Seminarian & Intern

Seminarian, Katie Nakamura

My name is Katie Nakamura, and I am a student at Virginia Theological Seminary. I am originally from Birmingham, Alabama, and I lived in Chicago for four years while getting my bachelor’s degree in flute performance. At some point along the way, I sensed a call to the ordained ministry, and I started at VTS in 2008. As the seminarian here at Grace, my role is to learn about the weekly life of a church, through participating in services, meeting with my supervisor, John Graham, and reflecting on these experiences with a lay committee composed of people from the Grace congregation. During the two years that I will be at Grace, I will preach regularly and be involved with Grace’s Table, a Young Adult Bible Study, and other small groups and activities. I still love music, and my ministry here will include playing the flute for some of Grace's arts and outreach events. I look forward to spending the next year and a half here at Grace, and learning more about what it means to be a priest and proclaim the Gospel.

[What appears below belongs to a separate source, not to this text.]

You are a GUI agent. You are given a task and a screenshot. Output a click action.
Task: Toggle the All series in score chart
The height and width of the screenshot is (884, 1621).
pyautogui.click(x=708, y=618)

Katie Nakamura started at Grace in September, 2009.

Intern, Beth Frank

An Intern’s Sojourn at Grace

In 2005, someone asked me if I had ever considered seminary. I laughed and quickly made an improvident “never” statement. Over time “never” softened to a “hmmm?” that I couldn’t ignore: the proverbial mosquito caught inside my mosquito net. After discussions with others, some trial seminary classes, and spiritual direction, that mosquito was still bugging me. So I embarked on the Diocese of Washington’s discernment process for ordained ministry, a new one that started at my sponsoring parish, St. John’s-Lafayette Square, and then led me to Grace. The following e-mails to my Discernment Buddies (caveat: don’t leave home without them) recount aspects of my sojourn at Grace.

October 2007: Met with Bishop Chane and received the nod to move from “wanna be” to “nominee.” Next I am to meet the rectors of five possible internship parishes and select a parish.

November 2007: The rector visits were challenging: lots of different ideas about what an internship is and how it differs from a seminarian’s field placement. Great diversity of parishes-location, size, worship style, ministries, outreach priorities-yet the final choice was: Yankees or White Sox? The rector at Grace thinks of an intern as a “turbo charged layperson.” Works for me.

Advent 2007: Settling in at Grace. My car now autopilots over the Key Bridge on Sunday mornings. Really enjoy hearing the church bell ring about 10 minutes before the 10:30 service: a real call to worship. Different Eucharistic Prayers are used each week. The Prayers of the People vary and relate to the scripture and sermon. Some sound familiar. I wonder where they come from? The pace of the service is more relaxed than St. John’s. There’s a nice pause to reflect on the sermon, rather than race into the Nicene Creed.

My Discernment Committee held its first monthly meeting. At the end of the year, the Committee will submit a written report/evaluation of my call. I prefer to focus on my turbo charging which will include opportunities to serve as a reader, counter, communion minister, and server.

Lent 2008: Calling All Discernment Buddies! Are we all still afloat? I’ve been diving into the deep end of the pool with Evening Prayer: officiating, homilies, and leading a post-service discussion series. John gives some coaching and then just lets me dive in. These are new roles, yet related to things I have done in other contexts.

September 2008: Brother Bruce Neal (SSJE) calls ordinary time (Trinity Sunday to Advent) a time “to encounter the unexpected grace that comes from ordinary things, in ordinary ways.” He captures the richness of my internship, the community within the Gates of Grace and the light that radiates well beyond those gates. Equally fitting, another SSJE Brother calls ordinary time the “dog days of discipleship.” Those monthly discernment committee meetings can feel like an endless job interview. It is hard to keep a glad and grateful heart, open to finding where God may have snuck in a little grace.

October 2008: Entering the homestretch of my internship. All my paperwork is done. The COM interview is history. (Amazing how those Discernment Committee meetings helped prepare me for the interview.). In December, Bishop Chane will decide whether I am seminary-bound.

Soon with both joy and sadness I will exchange my “intern” label for a Friend of Grace tattoo. How did Grace become home so quickly? As my sojourn at Grace draws to a close, I feel a deeper understanding of Barbara Brown Taylor’s revelation: “My vocation was to love God and my neighbor, and that was something I could do anywhere, with anyone, with or without a collar. My priesthood was not what I did but who I was. In this new light, nothing was wasted. All that had gone before was blessing, and all yet to come was more.”

Beth’s internship drew to a close with a farewell service in November of 2008. Happily, though, she’s remained in DC to explore the next phase of her ministry, and we see her from time to time!